Definitely. I don’t fit in anywhere. I’m a rebel. I don’t like labelling. If you have a certain style and an eye for things, you can use any medium as long as you stick to your own rules. With me it’s always the David and Goliath battle. I’m always at war with the rest. It’s not that I want it; it just kinda happens.
Tell me about your new collection in collaboration with 66°N.
It started last year when 66°N was doing a show in The Blue Lagoon and borrowed some of my pants and accessories to accompany their collection. Sæunn, the head of design at 66°N, suggested that we do something together and we finally decided to create this co-op, a fusion collection. It’s a great landing actually. I’ve always wanted to use a tech-factory, and they’ve been searching for a more creative take on their stuff. And this is just the beginning. We plan on taking things further and hopefully we’ll have a new collection every year.

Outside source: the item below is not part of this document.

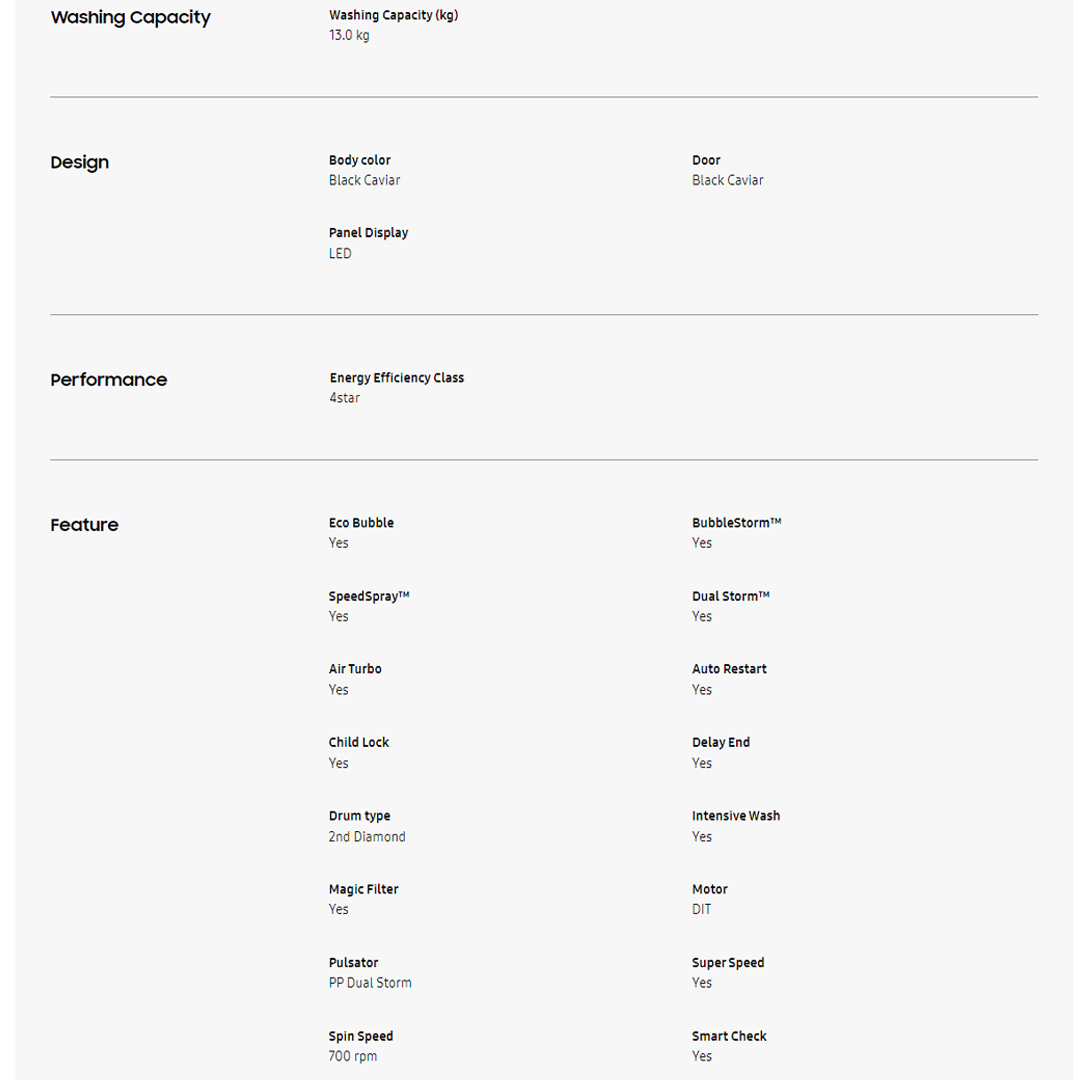Select the Design section heading
This screenshot has width=1080, height=1080.
(x=80, y=163)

What role has RFF played in the fashion world?
It has raised the fashion industry to another level. Before RFF you couldn’t really showcase anything and it’s important that designers have a platform to show their work. The cost to partake is relatively low but we still manage to fly in industry people and make it look a bit fancy. We realise of course that this is a tiny event compared to fashion weeks in Copenhagen and Paris and such, but we’ve managed to put Iceland on the map. And it’s going be exciting to see where we’ll go from here.